Treatment involves one cycle of CAPEOX combined with AK104 (10 mg/kg intravenously on Day 1 every three weeks), followed by SCRT (25 Gy, 5 Gy/day during Days 8–12) and two additional cycles of CAPEOX with AK104. Total mesorectal excision (TME) is performed two weeks after the final neoadjuvant therapy cycle. Postoperative treatment includes five cycles of adjuvant CAPEOX chemotherapy.
The primary endpoint is the pathological complete response (pCR) rate. Secondary endpoints include major pathological response rate, R0 resection rate, 1- and 3-year disease-free survival (DFS) rates, 1- and 3-year overall survival (OS) rates, and safety.
Using Simon’s two-stage design, the first stage enrolls 15 patients; if six or more achieve pCR, the second stage will recruit 22 additional patients. Tumor and blood samples will be collected for further research. As of June 2024, 10 patients have been enrolled.
Clinical Trial ID: ChiCTR2300075658
Abstract ID: 125TiP
Title: Prophylactic Hyperthermic Intraperitoneal Chemotherapy (HIPEC) for Locally Advanced Colorectal Cancer: A Single-Center, Open-Label, Randomized Controlled Trial Presenter: Shiyu Xu, Guangzhou, China
Background
Colorectal cancer (CRC) ranks as the third most common malignancy worldwide.
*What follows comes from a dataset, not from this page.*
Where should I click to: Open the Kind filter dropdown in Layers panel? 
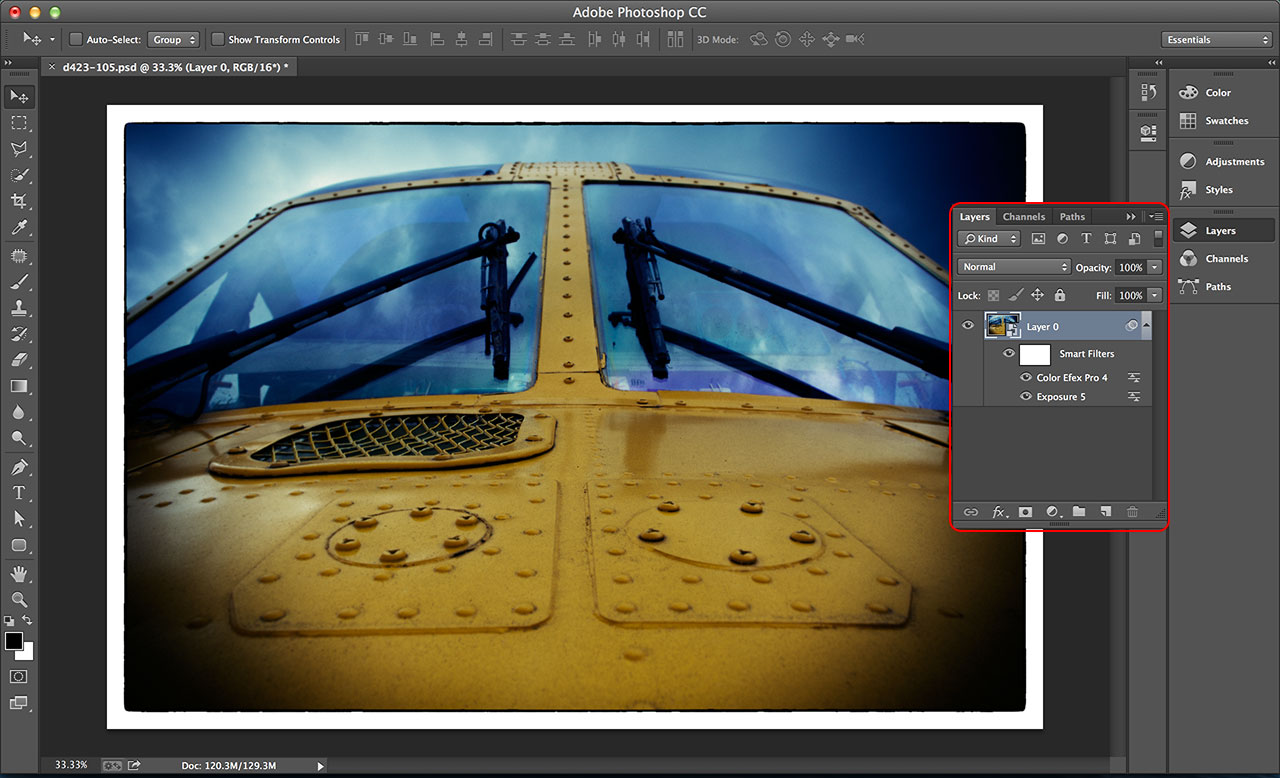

Peritoneal recurrence is relatively frequent in CRC, with progression to peritoneal carcinomatosis (PC) often leading to poor prognosis. Reducing peritoneal recurrence and improving survival outcomes remain significant challenges. Previous studies indicate that adjuvant HIPEC may reduce peritoneal micro-metastases in ovarian, appendiceal, and gastric cancers, offering a potential strategy for CRC treatment.
This open-label, single-center, randomized prospective trial assesses whether prophylactic HIPEC reduces peritoneal recurrence and improves survival in CRC patients with high-risk factors for peritoneal metastases (cT3–T4a stage). Patients aged 18–75 with pathologically confirmed colorectal adenocarcinoma, no distant metastases, and good tolerance for postoperative HIPEC are eligible.
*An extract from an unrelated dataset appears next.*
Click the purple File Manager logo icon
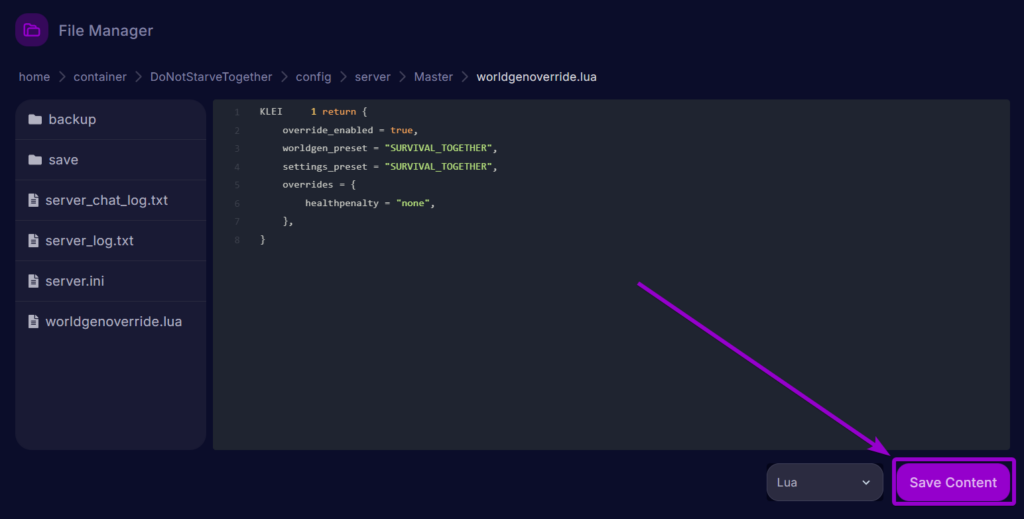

Participants will be randomized 1:1 into the experimental or control groups. In the experimental group, patients undergo standard radical surgery with lymph node dissection and intraoperative placement of four HIPEC catheters. HIPEC treatment is administered on the day of surgery or the following day using raltitrexed (4 mg, 43°C saline, 3000 ml, 60 minutes). A second HIPEC session follows within a week using oxaliplatin (130 mg/m², 43°C 5% glucose solution, 3000 ml). Both groups receive systemic chemotherapy with CapeOX/capecitabine/mFOLFOX6 approximately one-month post-surgery.
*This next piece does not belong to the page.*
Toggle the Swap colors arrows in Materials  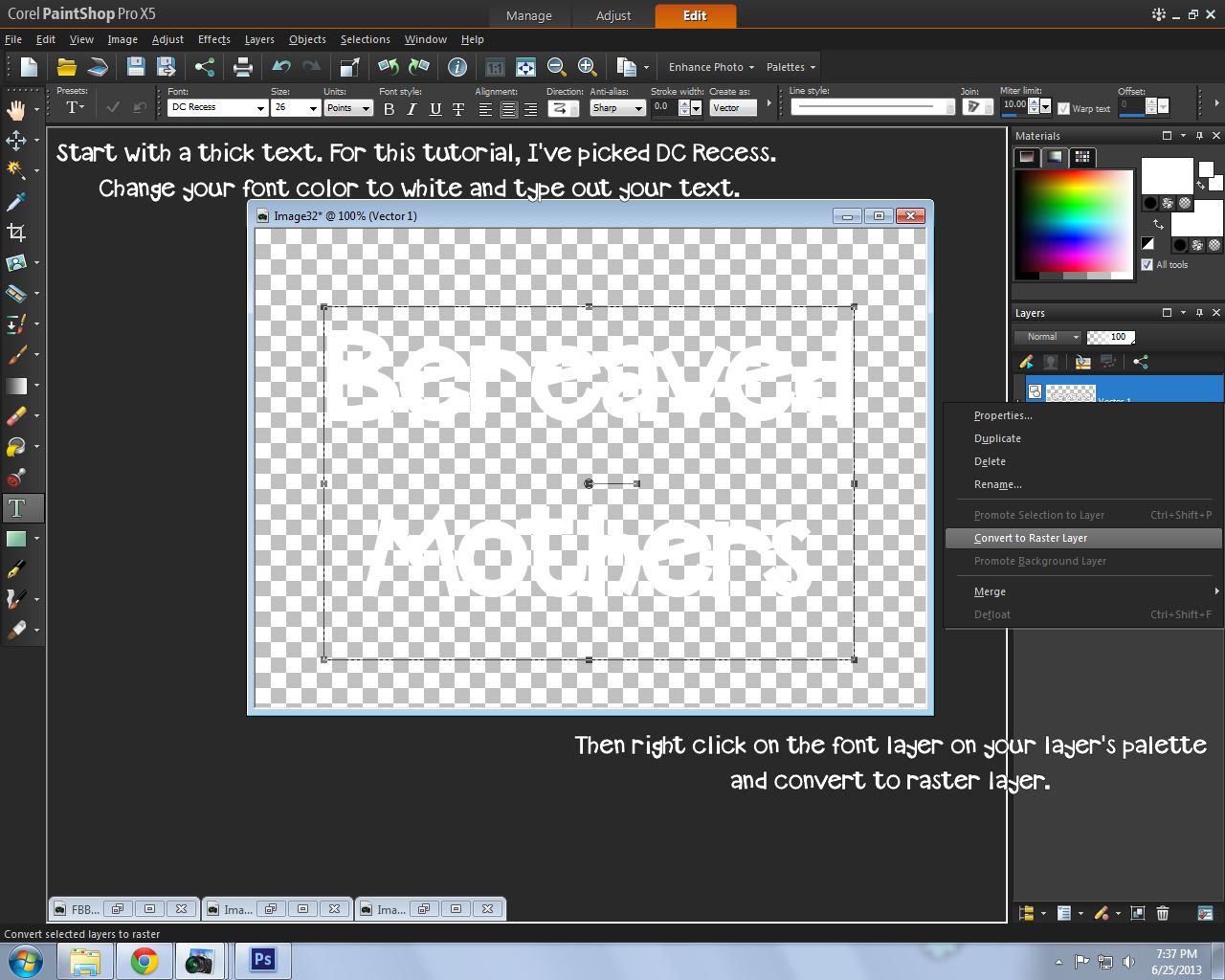(x=1158, y=224)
The primary endpoint is the 3-year peritoneal recurrence rate. Secondary endpoints include 3-year DFS, 3- and 5-year OS, postoperative quality of life, perioperative complications, and HIPEC toxicity at 1 and 6 months postoperatively.
This study seeks to determine whether prophylactic HIPEC can prevent peritoneal recurrence and improve outcomes in high-risk CRC patients, potentially establishing a new standard of care.